Chapter2:THE ENTREPRENEURIAL PROCESS
An entrepreneur is someone who perceives an opportunity and
creates an organization to pursue it. The entrepreneurial process includes all
the functions, activities, and actions that are part of perceiving opportunities
and creating organizations to pursue them. But is the birth of a new enterprise
just happenstance and its subsequent success or failure a chance process? Or
can the art and science of entrepreneurship be taught? Clearly, professors and
their students believe that it can be taught and learned because
entrepreneurship is one of the fastest growing new fields of study in American
higher education. A study by the Kauffman Foundation found that 61% of U.S.
colleges and universities have at least one course in entrepreneurship.1 It is
possible to study entrepreneurship in certificate, associate’s, bachelor’s,
master’s, and PhD programs.
That transformation in higher education—itself a wonderful
example of entrepreneurial change—has come about because a whole body of
knowledge about entrepreneurship has developed during the past two decades or
so. The process of creating a new business is well understood. Yes,
entrepreneurship can be taught. No one is guaranteed to become a Bill Gates or
a Donna Karan, any more than a physics professor can guarantee to produce an
Albert Einstein or a tennis coach can guarantee a Serena Williams. But students
with the aptitude to start a business can become better entrepreneurs.

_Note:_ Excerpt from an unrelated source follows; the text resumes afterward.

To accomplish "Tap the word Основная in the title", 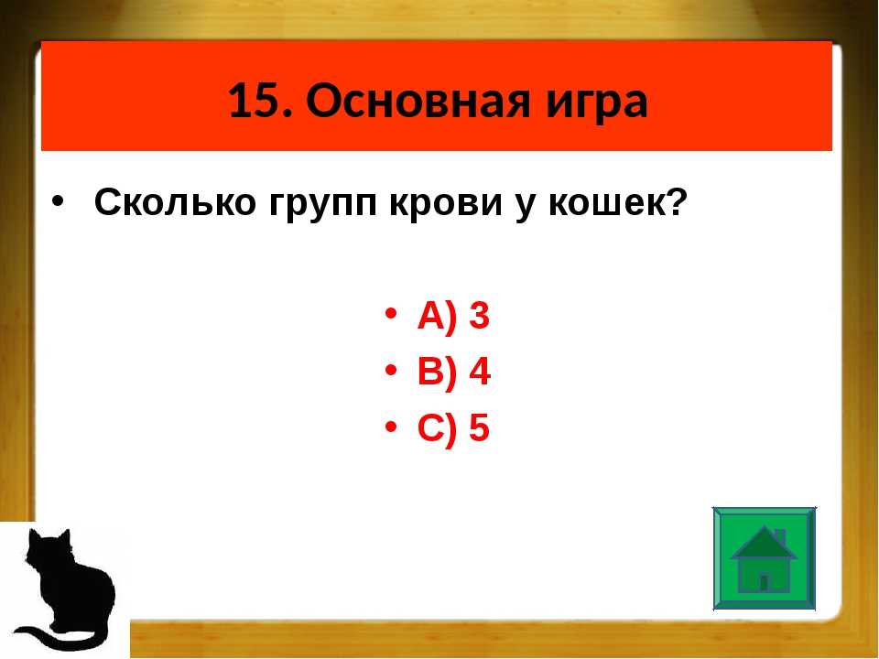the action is [x=418, y=101].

Critical Factors for Starting a New Enterprise
We will begin by examining the entrepreneurial process (see
Figure 2.1). These are the factors—personal, sociological, organizational, and
environmental—that give birth to a new enterprise and influence how it develops
from an idea to a viable enterprise. A person gets an idea for a new business
through either a deliberate search or a chance encounter. Whether he or she
decides to pursue that idea depends on factors such as alternative career
prospects, family, friends, role models, the state of the economy, and the
availability of resources.
Origins of Home Depot
Bernie Marcus was president of the now-defunct Handy Dan
home improvement chain, based in California, when he and Arthur Blank were
abruptly fired by new management. That day and the months that followed were
the most pivotal period in his career, he says. “I
was 49 years old at the time and I was pretty devastated by
being fired. Still, I think it’s a question of believing in yourself. Soon
after, we [Blank and Marcus] started to realize that this was our opportunity
to start over,” says Marcus.
Marcus and Blank then happened upon a 120,000- square-foot
store called Homeco, operating in Long Beach, California. The two instantly
realized that the concept—an oversized store packed with merchan- dise tagged
with low prices—had a magical quality. They wanted to buy the business, but it
was essentially bankrupt. Marcus and Blank talked Homeco owner Pat
Farah into joining them in Atlanta, and the trio, along with
Ron Brill, began sketching the blueprint for Home Depot.3
There is almost always a triggering event that gives birth
to a new organization. Perhaps the entrepreneur has no better career prospects.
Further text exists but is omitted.